When it comes to his heart, Morton wishes he knew then what he knows now.
“If you were born with a congenital heart defect, then you need to get hooked up with a doctor that specializes in that area,” he said. “Because they are going to give you the expert treatment.”
Congenital heart defects occur in roughly 1 in 100 births in the U.S., making it the most common type of birth defect.
Many adult patients with congenital heart conditions are very much like Morton—they don’t recognize the need for lifelong care until they run into problems.
By that time, it may be too late.
“A lot of adult congenital heart patients think they are cured,” Dr. Cook said. “I often ask patients, ‘What is your underlying heart defect?’ And many adults still don’t know.”

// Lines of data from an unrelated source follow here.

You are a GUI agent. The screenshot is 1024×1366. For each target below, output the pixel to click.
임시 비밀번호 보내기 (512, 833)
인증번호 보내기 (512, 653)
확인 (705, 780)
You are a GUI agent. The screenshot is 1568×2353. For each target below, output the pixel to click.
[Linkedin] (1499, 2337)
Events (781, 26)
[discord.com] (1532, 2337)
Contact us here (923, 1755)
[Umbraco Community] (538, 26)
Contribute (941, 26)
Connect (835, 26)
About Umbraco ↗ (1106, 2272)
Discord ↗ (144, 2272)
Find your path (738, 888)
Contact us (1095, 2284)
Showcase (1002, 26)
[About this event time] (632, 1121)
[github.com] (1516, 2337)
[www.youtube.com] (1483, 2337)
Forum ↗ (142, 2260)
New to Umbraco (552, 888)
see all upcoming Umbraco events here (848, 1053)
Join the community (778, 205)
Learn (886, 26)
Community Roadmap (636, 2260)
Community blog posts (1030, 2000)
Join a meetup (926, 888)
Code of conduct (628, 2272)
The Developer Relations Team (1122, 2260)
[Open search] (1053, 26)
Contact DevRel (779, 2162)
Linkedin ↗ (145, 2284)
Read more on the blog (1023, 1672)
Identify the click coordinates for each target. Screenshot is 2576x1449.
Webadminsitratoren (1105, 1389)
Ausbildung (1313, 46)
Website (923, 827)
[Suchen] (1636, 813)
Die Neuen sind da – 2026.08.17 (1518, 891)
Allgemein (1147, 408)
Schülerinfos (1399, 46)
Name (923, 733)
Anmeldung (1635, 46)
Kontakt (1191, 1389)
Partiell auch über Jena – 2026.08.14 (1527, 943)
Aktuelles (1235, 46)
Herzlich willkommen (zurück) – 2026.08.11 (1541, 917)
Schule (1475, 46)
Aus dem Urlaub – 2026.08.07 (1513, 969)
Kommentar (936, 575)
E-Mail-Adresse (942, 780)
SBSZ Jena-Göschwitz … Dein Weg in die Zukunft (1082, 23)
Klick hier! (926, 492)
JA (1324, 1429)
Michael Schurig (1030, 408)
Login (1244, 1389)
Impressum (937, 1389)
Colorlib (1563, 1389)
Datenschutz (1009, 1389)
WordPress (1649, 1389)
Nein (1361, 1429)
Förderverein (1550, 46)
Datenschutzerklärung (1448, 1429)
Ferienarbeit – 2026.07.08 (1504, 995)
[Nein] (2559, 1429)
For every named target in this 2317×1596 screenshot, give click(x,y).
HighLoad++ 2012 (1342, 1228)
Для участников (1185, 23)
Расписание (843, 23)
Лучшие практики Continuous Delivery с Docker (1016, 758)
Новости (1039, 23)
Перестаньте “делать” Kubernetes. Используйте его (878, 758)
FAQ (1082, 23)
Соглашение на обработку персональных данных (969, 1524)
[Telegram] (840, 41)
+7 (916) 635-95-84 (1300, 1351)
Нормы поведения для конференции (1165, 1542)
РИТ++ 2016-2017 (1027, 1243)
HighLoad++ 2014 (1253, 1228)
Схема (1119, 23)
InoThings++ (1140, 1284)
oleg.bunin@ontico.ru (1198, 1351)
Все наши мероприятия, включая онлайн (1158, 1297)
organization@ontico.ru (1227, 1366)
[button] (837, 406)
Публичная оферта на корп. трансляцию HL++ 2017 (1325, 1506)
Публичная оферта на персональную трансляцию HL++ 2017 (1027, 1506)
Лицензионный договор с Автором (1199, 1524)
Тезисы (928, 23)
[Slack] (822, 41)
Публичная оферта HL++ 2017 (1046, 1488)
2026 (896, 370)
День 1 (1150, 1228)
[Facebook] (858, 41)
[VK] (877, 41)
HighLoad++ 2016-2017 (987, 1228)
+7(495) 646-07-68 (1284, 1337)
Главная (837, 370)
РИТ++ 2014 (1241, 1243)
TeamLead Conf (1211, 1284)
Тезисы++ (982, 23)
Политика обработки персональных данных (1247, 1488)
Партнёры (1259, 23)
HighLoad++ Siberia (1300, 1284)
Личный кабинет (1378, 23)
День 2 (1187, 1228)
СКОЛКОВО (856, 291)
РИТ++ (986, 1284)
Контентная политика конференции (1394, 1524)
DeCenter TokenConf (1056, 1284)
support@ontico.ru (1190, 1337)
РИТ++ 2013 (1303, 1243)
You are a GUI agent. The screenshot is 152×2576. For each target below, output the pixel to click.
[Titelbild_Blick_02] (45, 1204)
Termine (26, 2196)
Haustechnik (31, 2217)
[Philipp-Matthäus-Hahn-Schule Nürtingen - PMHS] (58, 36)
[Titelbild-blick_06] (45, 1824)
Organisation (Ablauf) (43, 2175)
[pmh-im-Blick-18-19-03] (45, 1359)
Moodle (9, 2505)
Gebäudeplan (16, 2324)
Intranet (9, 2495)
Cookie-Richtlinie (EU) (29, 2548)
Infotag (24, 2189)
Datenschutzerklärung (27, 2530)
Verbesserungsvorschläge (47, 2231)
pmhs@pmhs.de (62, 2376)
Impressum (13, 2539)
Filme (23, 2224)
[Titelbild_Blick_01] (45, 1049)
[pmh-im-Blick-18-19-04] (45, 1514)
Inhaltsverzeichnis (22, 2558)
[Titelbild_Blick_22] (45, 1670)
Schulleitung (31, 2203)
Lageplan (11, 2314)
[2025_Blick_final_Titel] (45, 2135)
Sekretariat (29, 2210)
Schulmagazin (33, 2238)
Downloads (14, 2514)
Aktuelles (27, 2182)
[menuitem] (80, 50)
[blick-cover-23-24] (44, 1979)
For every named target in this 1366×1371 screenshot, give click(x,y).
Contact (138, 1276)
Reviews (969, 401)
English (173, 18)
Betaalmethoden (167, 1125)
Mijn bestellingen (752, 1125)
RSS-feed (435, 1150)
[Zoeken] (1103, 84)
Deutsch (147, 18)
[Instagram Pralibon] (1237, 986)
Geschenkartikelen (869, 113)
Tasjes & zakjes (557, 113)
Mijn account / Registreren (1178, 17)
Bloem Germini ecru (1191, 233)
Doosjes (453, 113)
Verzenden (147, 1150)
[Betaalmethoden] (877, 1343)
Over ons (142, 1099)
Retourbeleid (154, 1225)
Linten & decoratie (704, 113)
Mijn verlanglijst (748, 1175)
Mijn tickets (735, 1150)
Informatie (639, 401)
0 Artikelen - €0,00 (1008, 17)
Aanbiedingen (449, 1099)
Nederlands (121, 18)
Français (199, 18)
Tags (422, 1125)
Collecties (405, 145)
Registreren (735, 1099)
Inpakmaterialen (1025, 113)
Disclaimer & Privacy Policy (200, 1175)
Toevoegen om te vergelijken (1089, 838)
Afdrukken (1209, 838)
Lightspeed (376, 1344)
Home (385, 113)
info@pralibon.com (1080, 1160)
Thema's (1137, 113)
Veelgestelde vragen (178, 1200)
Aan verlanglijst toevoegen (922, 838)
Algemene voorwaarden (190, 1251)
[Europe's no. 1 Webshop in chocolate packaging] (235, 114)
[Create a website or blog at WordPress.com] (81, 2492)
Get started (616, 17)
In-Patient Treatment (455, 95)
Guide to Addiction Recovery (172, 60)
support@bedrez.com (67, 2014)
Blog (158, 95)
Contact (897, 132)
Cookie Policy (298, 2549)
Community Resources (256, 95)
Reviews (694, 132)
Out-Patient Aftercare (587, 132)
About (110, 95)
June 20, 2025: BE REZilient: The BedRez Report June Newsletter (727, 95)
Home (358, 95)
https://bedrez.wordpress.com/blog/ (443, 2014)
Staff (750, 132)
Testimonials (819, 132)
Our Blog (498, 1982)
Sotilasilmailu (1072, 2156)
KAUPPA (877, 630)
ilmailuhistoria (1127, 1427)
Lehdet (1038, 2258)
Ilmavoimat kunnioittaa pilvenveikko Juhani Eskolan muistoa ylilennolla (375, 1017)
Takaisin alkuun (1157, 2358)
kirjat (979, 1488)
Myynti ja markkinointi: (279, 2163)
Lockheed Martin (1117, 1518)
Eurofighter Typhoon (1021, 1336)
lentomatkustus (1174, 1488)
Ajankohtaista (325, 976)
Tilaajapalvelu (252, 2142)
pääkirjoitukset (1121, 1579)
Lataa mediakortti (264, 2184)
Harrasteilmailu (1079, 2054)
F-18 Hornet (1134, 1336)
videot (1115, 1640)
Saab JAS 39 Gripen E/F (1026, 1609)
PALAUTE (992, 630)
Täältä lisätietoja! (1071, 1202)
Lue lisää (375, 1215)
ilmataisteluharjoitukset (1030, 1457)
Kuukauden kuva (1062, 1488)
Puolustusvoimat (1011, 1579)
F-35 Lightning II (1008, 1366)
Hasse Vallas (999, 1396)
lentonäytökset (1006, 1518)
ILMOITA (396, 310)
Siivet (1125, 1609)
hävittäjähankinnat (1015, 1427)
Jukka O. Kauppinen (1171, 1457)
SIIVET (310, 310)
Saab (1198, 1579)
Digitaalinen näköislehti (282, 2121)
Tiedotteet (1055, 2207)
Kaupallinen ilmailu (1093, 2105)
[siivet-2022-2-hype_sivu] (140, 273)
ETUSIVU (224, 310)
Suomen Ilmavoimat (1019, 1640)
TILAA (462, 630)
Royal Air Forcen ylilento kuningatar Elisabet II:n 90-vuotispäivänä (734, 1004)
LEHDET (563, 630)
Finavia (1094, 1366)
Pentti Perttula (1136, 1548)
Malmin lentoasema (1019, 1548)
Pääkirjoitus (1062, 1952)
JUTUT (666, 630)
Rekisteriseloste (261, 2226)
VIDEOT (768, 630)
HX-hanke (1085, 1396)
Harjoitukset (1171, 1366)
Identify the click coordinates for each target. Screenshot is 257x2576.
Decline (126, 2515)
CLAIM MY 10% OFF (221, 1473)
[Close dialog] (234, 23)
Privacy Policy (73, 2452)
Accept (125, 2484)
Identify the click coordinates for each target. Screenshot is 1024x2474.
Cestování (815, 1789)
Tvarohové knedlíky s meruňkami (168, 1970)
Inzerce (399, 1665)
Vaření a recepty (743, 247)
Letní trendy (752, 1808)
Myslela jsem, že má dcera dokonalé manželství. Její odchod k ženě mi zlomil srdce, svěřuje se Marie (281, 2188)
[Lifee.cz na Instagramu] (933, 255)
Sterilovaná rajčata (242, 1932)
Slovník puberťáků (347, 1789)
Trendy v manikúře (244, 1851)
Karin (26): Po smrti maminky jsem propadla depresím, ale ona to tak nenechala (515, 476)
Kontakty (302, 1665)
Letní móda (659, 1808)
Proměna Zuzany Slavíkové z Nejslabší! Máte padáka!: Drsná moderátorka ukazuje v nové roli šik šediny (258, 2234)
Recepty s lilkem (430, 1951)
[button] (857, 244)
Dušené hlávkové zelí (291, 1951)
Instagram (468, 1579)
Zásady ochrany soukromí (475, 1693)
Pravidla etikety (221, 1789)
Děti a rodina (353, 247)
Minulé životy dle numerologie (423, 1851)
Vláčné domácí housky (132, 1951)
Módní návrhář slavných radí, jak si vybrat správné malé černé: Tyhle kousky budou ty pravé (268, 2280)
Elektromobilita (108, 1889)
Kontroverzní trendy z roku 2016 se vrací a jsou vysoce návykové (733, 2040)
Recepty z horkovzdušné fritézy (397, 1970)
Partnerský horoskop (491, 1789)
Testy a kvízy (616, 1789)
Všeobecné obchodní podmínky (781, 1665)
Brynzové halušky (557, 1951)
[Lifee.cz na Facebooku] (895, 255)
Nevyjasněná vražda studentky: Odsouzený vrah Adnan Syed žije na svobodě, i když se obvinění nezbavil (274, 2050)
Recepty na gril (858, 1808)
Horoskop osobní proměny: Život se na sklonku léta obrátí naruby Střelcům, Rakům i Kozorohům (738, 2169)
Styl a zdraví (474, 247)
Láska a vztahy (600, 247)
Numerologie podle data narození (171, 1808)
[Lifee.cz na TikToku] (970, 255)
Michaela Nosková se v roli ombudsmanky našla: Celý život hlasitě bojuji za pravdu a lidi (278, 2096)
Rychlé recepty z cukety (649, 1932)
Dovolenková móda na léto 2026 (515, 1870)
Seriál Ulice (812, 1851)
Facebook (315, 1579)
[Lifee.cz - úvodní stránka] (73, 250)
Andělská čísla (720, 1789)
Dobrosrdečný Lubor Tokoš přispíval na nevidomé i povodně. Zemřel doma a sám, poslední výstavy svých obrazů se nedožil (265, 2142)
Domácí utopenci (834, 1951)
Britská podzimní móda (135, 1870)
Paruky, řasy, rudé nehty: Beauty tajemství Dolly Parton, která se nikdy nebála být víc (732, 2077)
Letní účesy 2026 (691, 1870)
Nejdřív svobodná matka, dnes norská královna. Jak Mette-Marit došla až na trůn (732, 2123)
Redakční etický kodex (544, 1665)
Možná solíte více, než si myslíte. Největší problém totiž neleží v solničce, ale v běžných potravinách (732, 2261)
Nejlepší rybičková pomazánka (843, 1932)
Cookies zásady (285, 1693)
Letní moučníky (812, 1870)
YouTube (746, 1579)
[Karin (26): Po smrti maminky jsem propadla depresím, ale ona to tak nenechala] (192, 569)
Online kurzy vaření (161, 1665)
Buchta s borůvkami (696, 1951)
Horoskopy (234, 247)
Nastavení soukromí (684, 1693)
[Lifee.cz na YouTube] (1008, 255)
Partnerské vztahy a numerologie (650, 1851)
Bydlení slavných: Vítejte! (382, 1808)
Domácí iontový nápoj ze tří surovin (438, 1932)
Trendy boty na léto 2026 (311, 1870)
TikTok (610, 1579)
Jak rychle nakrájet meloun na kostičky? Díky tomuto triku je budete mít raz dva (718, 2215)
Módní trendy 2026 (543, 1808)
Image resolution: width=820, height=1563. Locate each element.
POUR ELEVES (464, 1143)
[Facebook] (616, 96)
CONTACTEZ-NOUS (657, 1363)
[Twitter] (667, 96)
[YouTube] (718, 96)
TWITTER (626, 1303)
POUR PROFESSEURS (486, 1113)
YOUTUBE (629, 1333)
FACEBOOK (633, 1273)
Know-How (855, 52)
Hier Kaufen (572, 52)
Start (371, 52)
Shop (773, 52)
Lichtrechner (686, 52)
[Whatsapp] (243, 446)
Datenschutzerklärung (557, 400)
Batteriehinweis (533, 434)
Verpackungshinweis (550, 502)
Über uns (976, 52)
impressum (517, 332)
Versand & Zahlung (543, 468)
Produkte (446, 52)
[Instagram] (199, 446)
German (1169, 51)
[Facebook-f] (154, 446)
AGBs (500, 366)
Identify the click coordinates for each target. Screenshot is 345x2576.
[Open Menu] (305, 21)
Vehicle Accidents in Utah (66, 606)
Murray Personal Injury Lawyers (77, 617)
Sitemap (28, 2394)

To help young patients understand their congenital heart disease and the need for lifelong follow up, Helen DeVos Children’s Hospital has developed a new transition clinic. Beginning at age 13, patients meet with a transition nurse once a year to learn about their conditions. By age 18, they have toured the Adult Congenital Heart Disease Center and are ready for the adult program.
“It’s really a team effort for all of our patients,” Dr. Cook said. “It’s important for patients to be educated about their own disease and receive long-term care with physicians who know how to provide appropriate care for them.”
“How lucky we are in West Michigan to have such a jewel of health care that is focused on the patient and the family?” he said.